The Chinese are winning back the already achieved victory in the first lawsuit in full. They are happy to record the enemy’s ugly reaction to defeat when US government officials declare the decision “flawed” and say that there is a good reason to completely reform the entire WTO dispute settlement system. You say that there should be “an order based on rules” in the world, the Beijing propagandists sarcastically remind. And the rules are such a thing that is the same for everyone, or have we not understood something?
Speaking of aluminum and steel. Before getting hit by the relevant WTO body, the Americans imposed additional duties on these metals, explaining this in a new way – the need to fight against climate change. I wonder what article of the agreement on trade and tariffs justifies this?
Here it makes sense to recall two internal disputes in two powers, the US and Russia, about this same WTO. Just in 2017-2018, the Americans began to call the admission of China there a tragic mistake that helped this competitor of the United States overtake them, becoming the first trading power in the world. Everything was formulated as follows: China uses the rules of the WTO in its own interests (and in whose else?).
And in Russia there was another dispute, back in the 90s: about the fact that putting foreign products on the domestic market without heavy duties meant killing the few remaining, albeit frail, Soviet production that still existed. By the way, that’s how it happened. And not only with Russia – a lot was killed. Nevertheless, today in the world, up to 98 percent of all trade is carried out according to the rules of the WTO, although, as we can see, they are “recommendatory” and toothless when you need to bite great America.

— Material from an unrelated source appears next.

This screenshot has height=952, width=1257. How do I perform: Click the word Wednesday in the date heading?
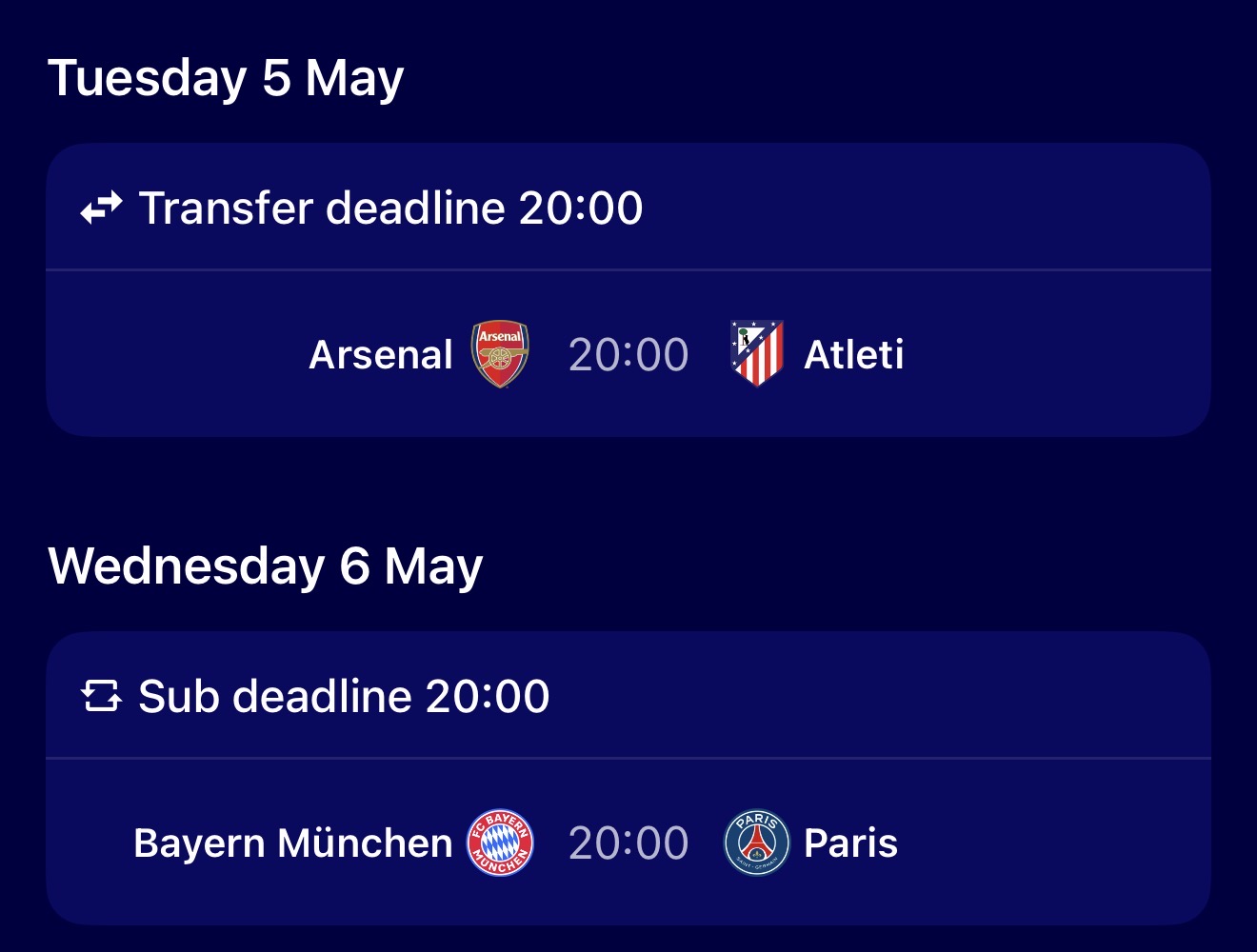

But now the disputes over the rules of world trade have taken a completely different plane. The WTO was created in the mid-90s for the global world, where there was a developed center – the Western system – and the periphery, which, in order to survive, needed at least some rules or at least a platform where one could speak out. And now all the current cataclysms are built around the birth of a completely different world – with several centers of power. And everything that is at hand is used in the form of weapons, including economic methods of causing damage to the enemy (that is, sanctions). So the old rules don’t work, of course. But at the same time, everyone understands that sooner or later they will have to return to the rules. It does not matter to which, it is important that to the same for all. And the first of these rules will be the inadmissibility of sanctions, that is, the use of the economy in the form of weapons.